In the wake of 20-year-old Mollie Tibbetts’ disappearance last month, a pig farmer named Wayne Cheney was repeatedly questioned. Suspected of involvement in the murder of the University of Iowa student, he was made subject to lie detector polygraph tests before authorities ultimately charged a different man with Tibbett’s death on August 22nd. While Cheney eventually took the test, he initially objected, calling them “stupid.” Whether Cheney passed or failed his polygraph is not the subject of this article but rather on the reliability of these tests in the delineating of an untruth. So, are polygraphs actually an effective tool? Or do polygraphs run the risk of interfering with the real detective work that solves crimes?
“To find out if she really loved me, I hooked her up to a lie detector. And just as I suspected, my machine was broken.”

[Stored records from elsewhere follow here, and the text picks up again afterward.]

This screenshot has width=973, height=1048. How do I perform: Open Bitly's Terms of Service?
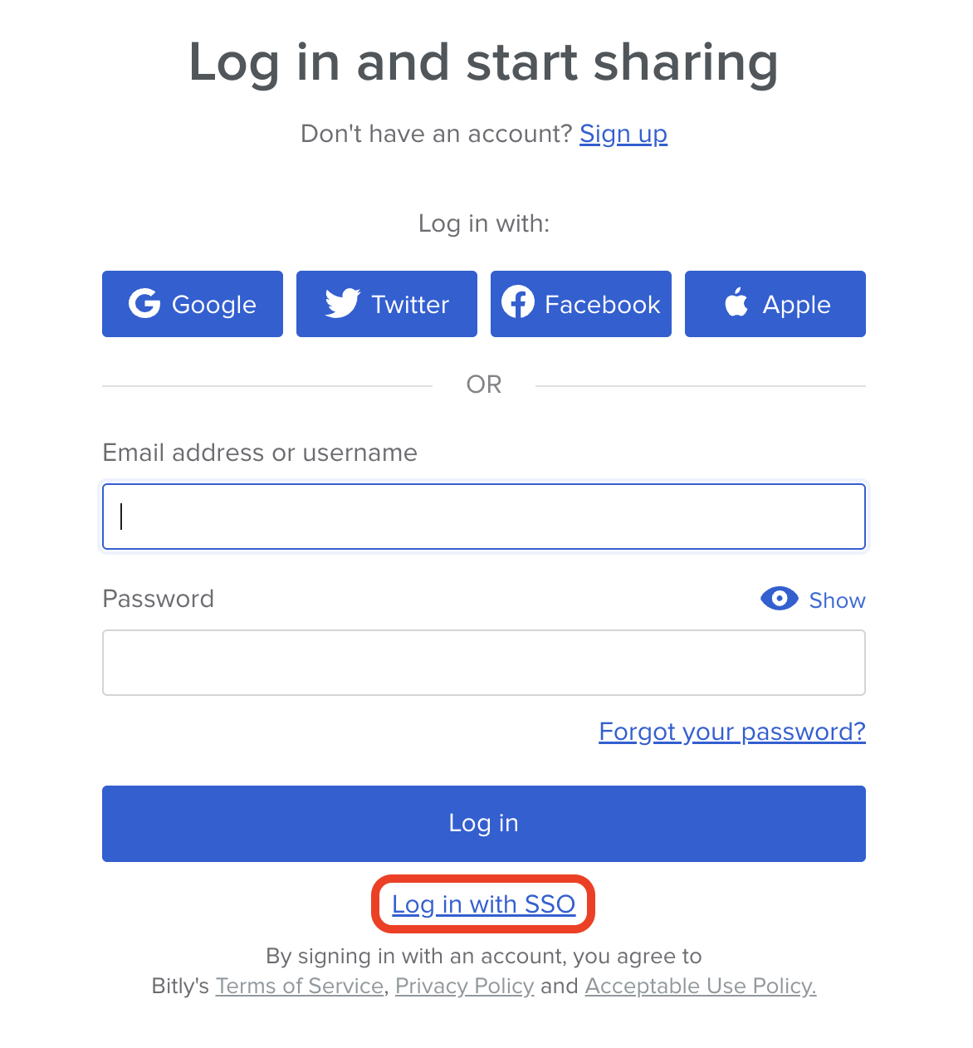(299, 986)
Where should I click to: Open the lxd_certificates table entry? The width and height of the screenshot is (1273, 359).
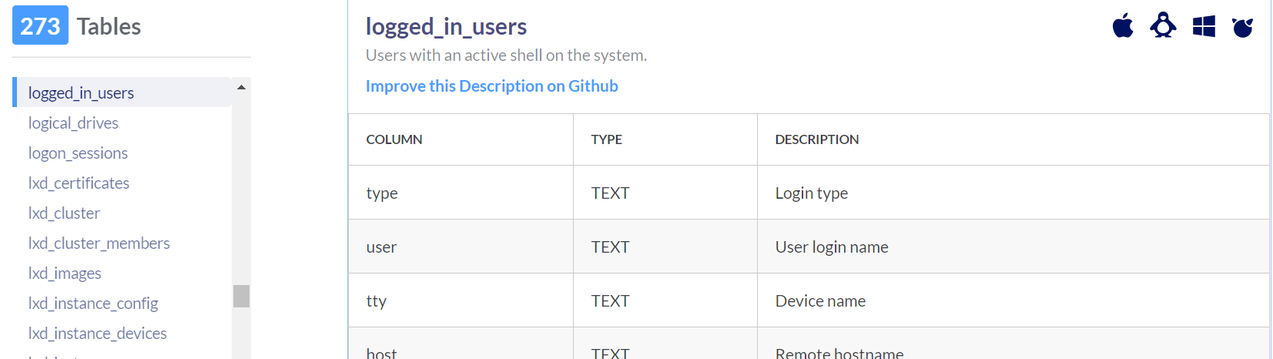click(x=79, y=183)
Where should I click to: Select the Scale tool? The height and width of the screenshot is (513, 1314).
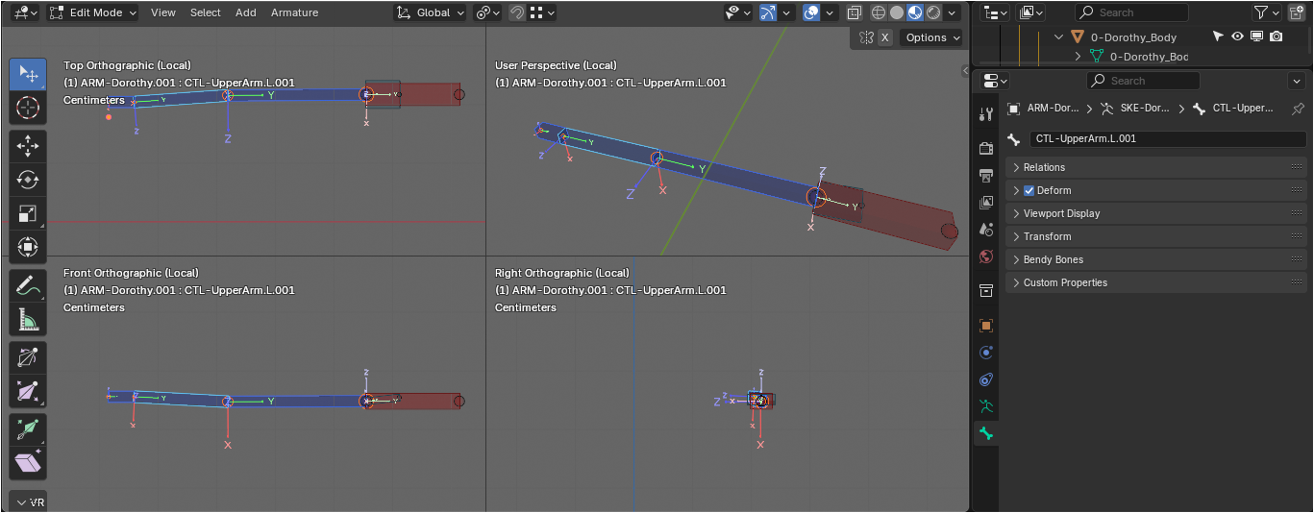tap(28, 213)
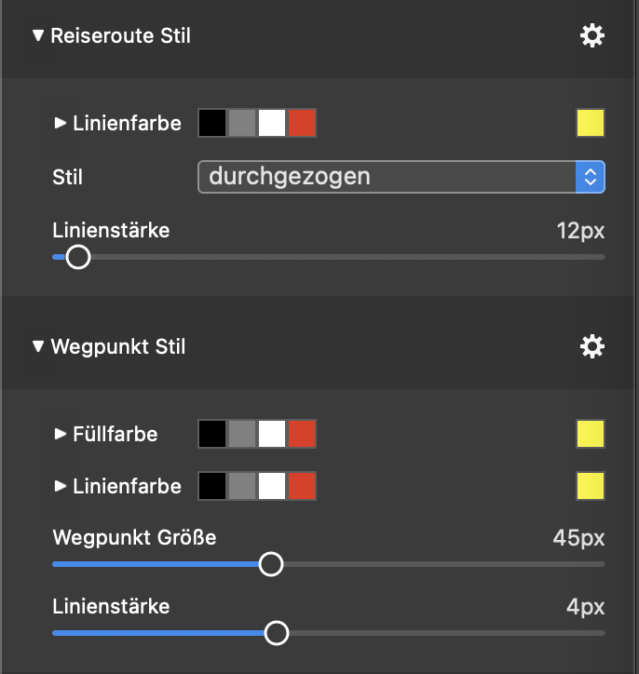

― Dark Jar Tin Zoo, Love Quotes for the Ages
What Is A Polygraph Test?
A polygraph test measures certain physiological responses, including blood pressure, heart rate, respiration (breathing) and skin conductivity (representation of perspiration). All these measurements are taken while the subject is asked a series of questions with the intent of making out whether they are lying. It works on the assumption that lying causes a change in these physiological responses, a theory that telling a falsehood increases one’s blood pressure and heart rate, making the subject pant and ooze sweat.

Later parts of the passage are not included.